NZ’s Cyber Security Centre: open for business.

A Cyber threat sounds like something that happens in other countries, but according to the Minister for Communications and Information Technology, Steven Joyce, the global threat from cyber intrusions is real and growing, and New Zealanders and the New Zealand economy are not immune. “Cyber security is becoming increasingly important for New Zealanders, businesses and government. Cyber intrusions have the potential to impact on the reliability of critical infrastructure, government services, and the economy.”

In response to these concerns, the government released New Zealand’s Cyber Security Strategy in June this year, which outlines targeted initiatives to improve New Zealand’s cyber security. The priorities are to increase awareness and online security, protect government systems and information, and strengthen incident response and planning.

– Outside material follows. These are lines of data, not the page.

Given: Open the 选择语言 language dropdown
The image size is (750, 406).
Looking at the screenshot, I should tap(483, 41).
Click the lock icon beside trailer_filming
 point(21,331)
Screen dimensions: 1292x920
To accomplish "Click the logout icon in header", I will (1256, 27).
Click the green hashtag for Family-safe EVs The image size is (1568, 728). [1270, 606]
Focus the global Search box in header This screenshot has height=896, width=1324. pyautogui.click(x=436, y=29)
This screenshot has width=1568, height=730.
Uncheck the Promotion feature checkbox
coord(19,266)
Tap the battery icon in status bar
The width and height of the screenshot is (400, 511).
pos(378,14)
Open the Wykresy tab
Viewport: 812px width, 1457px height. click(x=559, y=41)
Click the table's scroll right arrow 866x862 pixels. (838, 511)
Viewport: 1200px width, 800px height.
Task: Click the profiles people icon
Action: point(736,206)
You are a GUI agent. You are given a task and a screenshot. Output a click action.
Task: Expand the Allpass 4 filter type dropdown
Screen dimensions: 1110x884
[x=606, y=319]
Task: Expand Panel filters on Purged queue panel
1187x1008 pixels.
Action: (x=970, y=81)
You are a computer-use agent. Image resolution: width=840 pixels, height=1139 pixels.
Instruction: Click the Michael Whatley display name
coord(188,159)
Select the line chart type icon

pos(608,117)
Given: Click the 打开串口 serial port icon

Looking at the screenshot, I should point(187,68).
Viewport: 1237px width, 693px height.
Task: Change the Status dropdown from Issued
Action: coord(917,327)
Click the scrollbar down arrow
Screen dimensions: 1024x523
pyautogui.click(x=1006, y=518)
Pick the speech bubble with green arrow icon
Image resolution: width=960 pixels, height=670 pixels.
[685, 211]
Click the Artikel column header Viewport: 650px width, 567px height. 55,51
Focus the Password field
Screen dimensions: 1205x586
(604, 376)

The National Cyber Security Centre (NCSC) is a key part of this strategy. The centre, which officially opened in late September, will initially have three main functions: 1) provide advice and support to help develop secure networks; 2) detect and respond to sophisticated cyber threats; and 3) coordinate and assist operational responses to major cyber events of national importance. The NCSC will also absorb the existing functions of the Centre for Critical Infrastructure Protection (CCIP). 

Joyce believes New Zealanders will benefit from enhanced protection of government data and services, and critical national infrastructure. “This is an important step in building New Zealand’s capacity to protect against sophisticated cyber threats.”